We work on several problems of high
performance networks, including switching, routing, and load
balancing. One typical aspect of the research is to establish
theoretical bounds on performance. For instance, we have a
fundamental result regarding the speedup (the speed of the
chip relative to line speed) of an inputqueued switch, an
architecture consisting of buffers at the input ports. For this
architecture, a naturally predominant class of algorithms
schedule packets by first prioritizing them while they sit in the buffers.
These algorithm always fell short, until finally our work highlighted their
intrinsic limitation:
By modeling the schedule as
successive computations of weighted matchings in a bipartite graph, it was possible
to prove that these algorithms require a speedup of at least 1.5,
regardless of the priority scheme. This result was obtained by
showing that a large bipartite graph (e.g. representing a large
switch) must contain a weighted cycle with a special property that
limits the weight of the matching and, thus, the throughput of the
schedule.
One approach to overcome the speedup is to balance
packets across multiple switches each running at a lower speed.
Here, simple load balancing algorithms can achieve throughput probabilistically,by providing a bound on the expected length of buffers, at the cost of reordering packets.
Our current work explores the limitation of such an approach highlighting
the relationship among three
properties of load balancing: Throughput, Liveliness (will some flow starve?), and Ordering. Only
two of these can be achieved simultaneously (work in progress).
Packet reordering problem is strongly undesired in
practice. It can be avoided by routing packets of
the same flow through exactly one switch. However, using combinatorial
techniques, we proved that this family of (online) flow based algorithms
will only
achieve a throughput of at most 1/3 the maximum
throughput.
Moreover, we proved that this bound is tight by designing
an optimal online with a competitive ratio of 1/3.

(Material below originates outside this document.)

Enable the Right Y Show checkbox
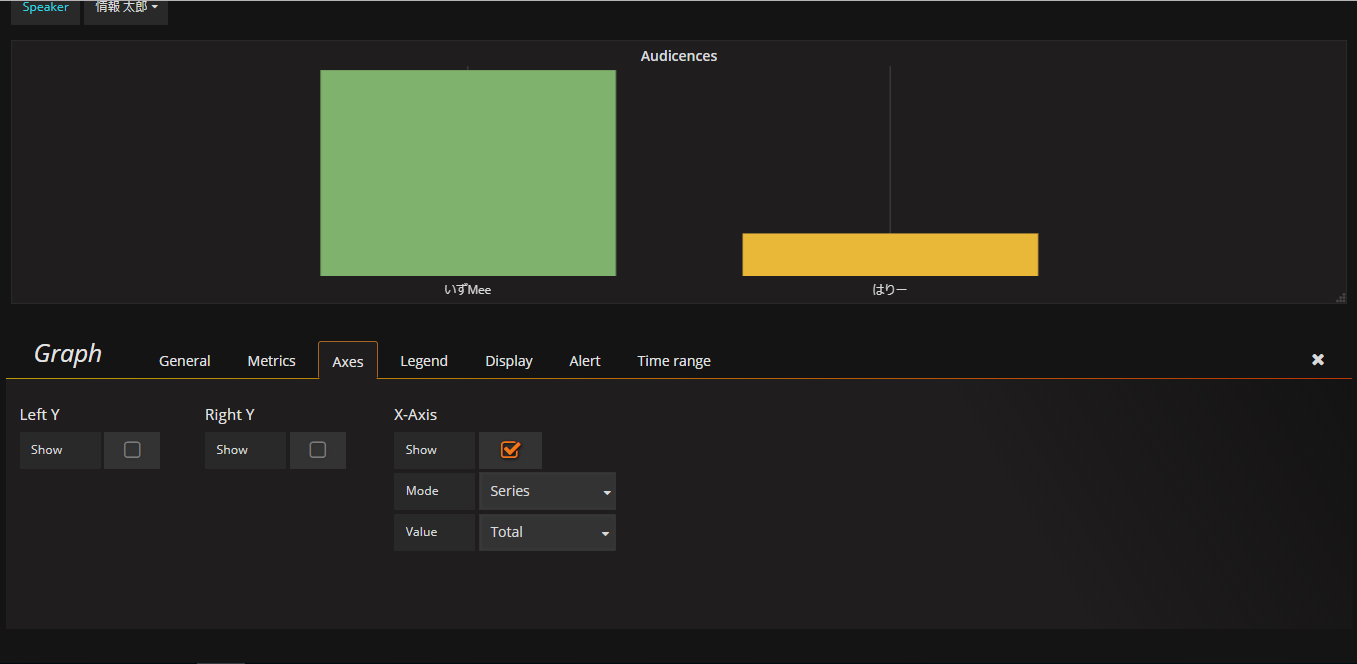The width and height of the screenshot is (1357, 664). [318, 450]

Such theoretical bounds on performance are very important. For
instance, a flow based routing algorithm that achieves a 1/3
throughput is indeed optimal (since this represents the theoretical
bound). On the other hand,
knowing that every priority based algorithm must operate at a speedup of at
least 1.5, entices us to look for alternative architecture. We contributed a method to run copies of the same existing priority based
algorithm on multiple switches while avoiding any speedup per switch.
In addition,
we show that it is possible to design algorithms for multiple
switches that guarantee a bounded amount of packet reordering, while
keeping full throughput, and requiring neither speedup nor the use of traditional input (or even output)
buffers.
We also work on other resource allocation problems such as balancing colored balls in bins, the carpool problem, and game theoretic
approaches for channel allocation in radio networks. Finally, we are investigating a new direction to study social networks, and other similar structures such as wikiedia pages and open source code, using simplicial complexes, a generalization of graphs where relations are not necessarily pairwise (but still form a subclass of hypergraphs).